Errada, porque a natureza não é de contribuição social geral apenas por acaso: a parte final sobre finalidade exclusiva também está incorreta.
- C)contribuição para a seguridade social, tendo por finalidade não exclusiva, embora já exaurida, a recomposição do FGTS, considerada a decisão do STF que determinou a reposição do poder aquisitivo dos saldos das contas do FGTS.
Errada, porque não se trata de contribuição para a seguridade social e a referência à recomposição do FGTS não é a classificação aceita pelo STF.
- D)contribuição social para a seguridade social, tendo por finalidade exclusiva, ainda não exaurida, a recomposição do FGTS, considerada a decisão do STF que determinou a reposição do poder aquisitivo dos saldos das contas do FGTS.
Errada, porque a contribuição não é para a seguridade social e a ideia de finalidade exclusiva também não corresponde ao entendimento consolidado.
- E)contribuição social geral, tendo por finalidade não exclusiva, embora já exaurida, a recomposição do FGTS, considerada a decisão do STF que determinou a reposição do poder aquisitivo dos saldos das contas do FGTS.
Certa, pois o STF reconhece a exação da LC 110/2001 como contribuição social geral, com finalidade ligada à recomposição do FGTS e já exaurida.
Gabarito: E
A contribuição prevista na LC n.º 110/2001, cobrada do empregador nas hipóteses de despedida sem justa causa, ficou conhecida como aquela "taxa do FGTS", mas juridicamente ela não é uma contribuição para a seguridade social.
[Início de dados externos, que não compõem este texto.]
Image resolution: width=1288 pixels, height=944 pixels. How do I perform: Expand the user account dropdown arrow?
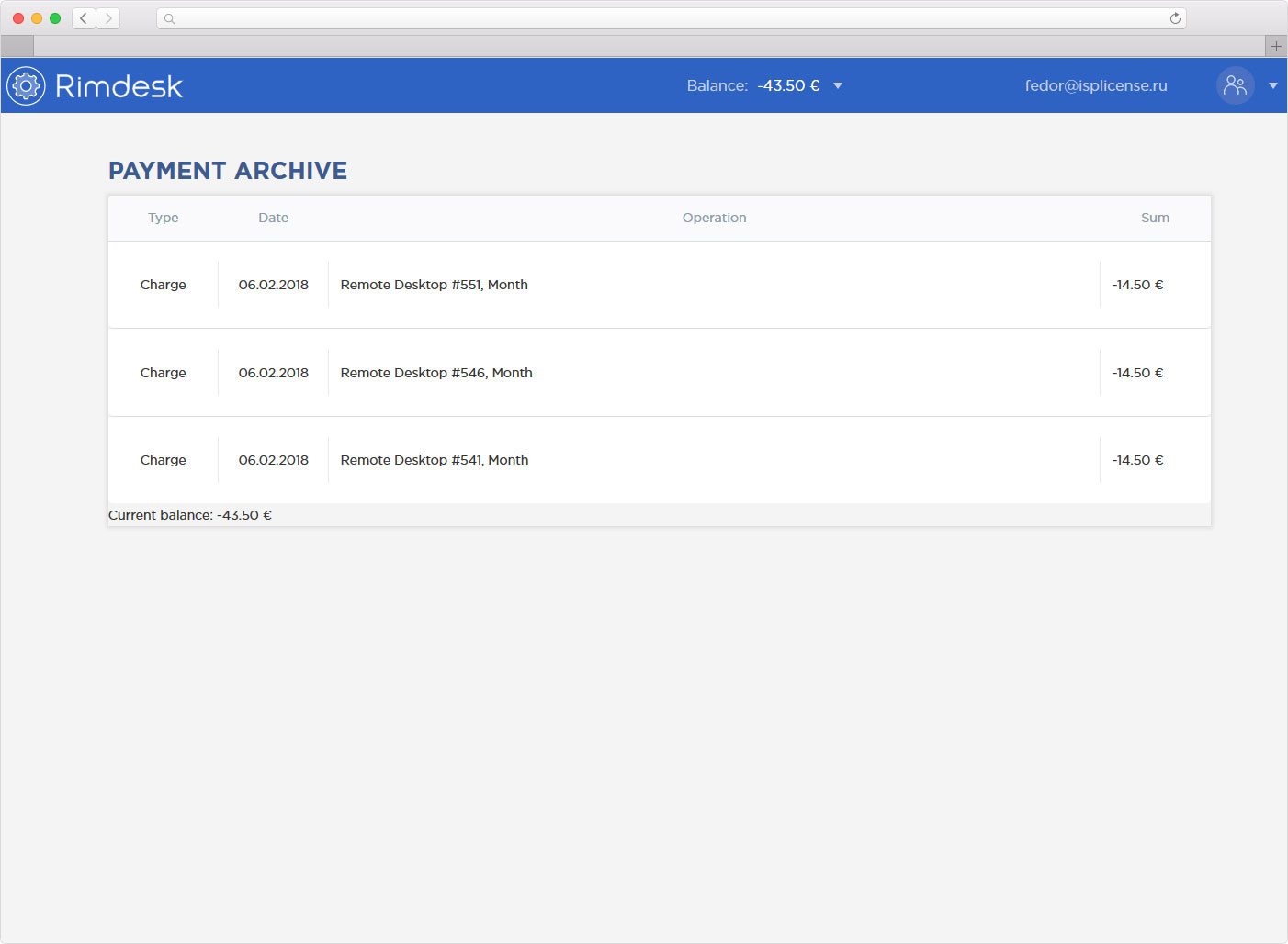(1273, 86)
O STF consolidou que sua natureza é de contribuição social geral, com fundamento no art. 149 da Constituição, e não no art. 195. O motivo da cobrança foi recompor os expurgos inflacionários do FGTS, ou seja, fazer frente à diferença causada pelas decisões do STF sobre a correção das contas. Só que esse objetivo já foi considerado exaurido pela jurisprudência do Supremo, especialmente quando reconheceu que a finalidade da exação estava ligada a um evento específico e transitório. Por isso, a banca gosta de misturar duas ideias: natureza jurídica e finalidade. A natureza é de contribuição social geral, mas a finalidade era não exclusiva e já se encontra esgotada. Não confunda com contribuições previdenciárias da seguridade social, que têm outra base constitucional e outra destinação. Em resumo: se a questão falar em LC 110/2001, pense em contribuição social geral, criada para recompor o FGTS, com exaurimento da finalidade reconhecido pelo STF. É exatamente essa combinação que leva ao gabarito E.